BEGIN Source extract

My group got to the big locked door that leads into the Pinnacle of Avarice. Funny how its often the simplest things that they forget to plan for - before embarking to Xin Shalast they sold both of their Chimes of Opening and their masterwork thieves' tools. (In the past, the group has been able to simply open locked doors by force or by smashing it apart...but Karzoug has doors of magically treated stone!) So when the giants opted to simply lock the entrance, the group was befuddled by a locked door too sturdy to simply be kicked in or smashed apart with a mace. They opted to use Ethereal Jaunt to get past this obstacle.

Kyra jaunted through the door and hastily undid the locking mechanism, but in doing so caught the attention of a trio of cloud giants and Karzoug's image. Ultimately it was the image that did her in - she failed her save against disintegrate and was obliterated...until the group used their last hero points to save her.

PC Name: Crosis
Race/Class/Level: Human Bloodrager 7/Dragon Disciple 10
Adventure: The Spires of Xin Shalast
Catalyst: Inattentiveness (+ Viorian Dekanti)

Spoiler:

The group got Kyra back onto her feet and were able to push their way into the curved hallway and into a great defensive position. The dragon disciple assumed his dragon form and blocked one end of the hallway, while the paladin stood with her back to the dragon, with the squishy cleric and arcane archer between the two. The dragon disciple and paladin had sufficient AC fully buffed to weather the blows that the first two waves of cloud giants could dole out. The group settled into a "we're fighting a bunch of chumps" sort of mentality and Crosis' player started zoning out pretty badly, wandering off away from the table and doing other things on other players' turns, that kind of thing.

END Source extract
BEGIN Extracted data

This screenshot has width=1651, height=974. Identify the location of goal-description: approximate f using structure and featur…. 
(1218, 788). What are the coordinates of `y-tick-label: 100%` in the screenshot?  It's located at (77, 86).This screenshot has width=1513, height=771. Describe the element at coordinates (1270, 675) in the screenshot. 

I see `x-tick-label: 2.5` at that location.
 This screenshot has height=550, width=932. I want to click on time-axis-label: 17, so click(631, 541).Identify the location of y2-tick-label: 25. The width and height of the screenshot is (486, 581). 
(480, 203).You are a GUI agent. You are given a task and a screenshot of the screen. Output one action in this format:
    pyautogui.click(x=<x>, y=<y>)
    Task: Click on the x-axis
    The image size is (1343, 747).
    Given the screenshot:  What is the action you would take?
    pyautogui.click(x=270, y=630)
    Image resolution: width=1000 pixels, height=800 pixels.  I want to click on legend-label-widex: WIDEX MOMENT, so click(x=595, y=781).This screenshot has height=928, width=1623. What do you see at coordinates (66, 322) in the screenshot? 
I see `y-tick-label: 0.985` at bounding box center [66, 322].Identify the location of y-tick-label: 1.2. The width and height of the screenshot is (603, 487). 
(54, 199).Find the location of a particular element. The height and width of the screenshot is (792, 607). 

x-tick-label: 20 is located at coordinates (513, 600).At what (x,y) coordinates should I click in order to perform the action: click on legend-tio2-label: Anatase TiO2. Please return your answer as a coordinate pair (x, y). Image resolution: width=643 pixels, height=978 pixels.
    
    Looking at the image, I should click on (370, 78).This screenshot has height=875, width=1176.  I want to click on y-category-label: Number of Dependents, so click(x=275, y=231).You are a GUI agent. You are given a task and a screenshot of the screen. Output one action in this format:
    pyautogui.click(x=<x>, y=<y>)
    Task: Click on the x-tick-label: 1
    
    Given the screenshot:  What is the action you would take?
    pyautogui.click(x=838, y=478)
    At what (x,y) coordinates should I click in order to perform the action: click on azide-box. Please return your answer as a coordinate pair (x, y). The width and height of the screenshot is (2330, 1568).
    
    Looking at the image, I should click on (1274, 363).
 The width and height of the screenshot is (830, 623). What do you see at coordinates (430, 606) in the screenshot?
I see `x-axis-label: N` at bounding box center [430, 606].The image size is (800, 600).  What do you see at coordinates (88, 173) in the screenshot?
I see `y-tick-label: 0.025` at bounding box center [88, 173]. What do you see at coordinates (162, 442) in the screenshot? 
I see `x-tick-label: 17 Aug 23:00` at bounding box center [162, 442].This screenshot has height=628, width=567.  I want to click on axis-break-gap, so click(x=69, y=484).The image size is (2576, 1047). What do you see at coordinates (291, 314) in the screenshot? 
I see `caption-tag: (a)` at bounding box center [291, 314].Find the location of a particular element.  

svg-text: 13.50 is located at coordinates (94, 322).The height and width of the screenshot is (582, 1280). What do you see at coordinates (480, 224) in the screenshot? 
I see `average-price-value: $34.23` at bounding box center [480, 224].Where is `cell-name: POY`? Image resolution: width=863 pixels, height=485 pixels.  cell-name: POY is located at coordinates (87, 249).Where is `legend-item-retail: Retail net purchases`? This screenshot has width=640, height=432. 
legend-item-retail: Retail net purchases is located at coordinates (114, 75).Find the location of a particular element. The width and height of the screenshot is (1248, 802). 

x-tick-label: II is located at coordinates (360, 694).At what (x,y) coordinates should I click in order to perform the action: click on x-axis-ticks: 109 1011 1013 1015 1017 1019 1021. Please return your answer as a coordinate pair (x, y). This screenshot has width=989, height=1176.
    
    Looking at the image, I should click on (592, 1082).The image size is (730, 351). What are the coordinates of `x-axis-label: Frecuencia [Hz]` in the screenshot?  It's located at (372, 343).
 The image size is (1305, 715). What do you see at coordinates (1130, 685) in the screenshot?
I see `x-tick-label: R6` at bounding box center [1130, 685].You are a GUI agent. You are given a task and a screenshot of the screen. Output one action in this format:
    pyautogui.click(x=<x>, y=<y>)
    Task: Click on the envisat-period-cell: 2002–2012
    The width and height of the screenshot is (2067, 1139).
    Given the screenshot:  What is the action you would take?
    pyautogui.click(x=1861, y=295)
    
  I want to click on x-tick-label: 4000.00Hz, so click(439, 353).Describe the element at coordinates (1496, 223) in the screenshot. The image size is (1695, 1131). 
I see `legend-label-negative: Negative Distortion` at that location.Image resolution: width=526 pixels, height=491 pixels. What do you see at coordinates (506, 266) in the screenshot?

END Extracted data

Problems to work on:
(a) Edit the Pinnacle of Avarice account from "PC Name: Crosis" up to and including "kind of thing.", replacing "cloud giants" with "frost giants".
(b) For each statement, answer yes or no according to the Pinnacle of Avarice account, and quote the words that decide it: (i) The group sold their Chimes of Opening before going to Xin Shalast. (ii) Kyra failed her save against disintegrate. (iii) The paladin assumed a dragon form to block the hallway.
Rely only on the Pinnacle of Avarice account, not on the entries.

Answers below:
(a)
PC Name: Crosis
Race/Class/Level: Human Bloodrager 7/Dragon Disciple 10
Adventure: The Spires of Xin Shalast
Catalyst: Inattentiveness (+ Viorian Dekanti)

Spoiler:

The group got Kyra back onto her feet and were able to push their way into the curved hallway and into a great defensive position. The dragon disciple assumed his dragon form and blocked one end of the hallway, while the paladin stood with her back to the dragon, with the squishy cleric and arcane archer between the two. The dragon disciple and paladin had sufficient AC fully buffed to weather the blows that the first two waves of frost giants could dole out. The group settled into a "we're fighting a bunch of chumps" sort of mentality and Crosis' player started zoning out pretty badly, wandering off away from the table and doing other things on other players' turns, that kind of thing.

(b)
(i) Yes: "before embarking to Xin Shalast they sold both of their Chimes of Opening and their masterwork thieves' tools"
(ii) Yes: "she failed her save against disintegrate and was obliterated"
(iii) No: "The dragon disciple assumed his dragon form and blocked one end of the hallway"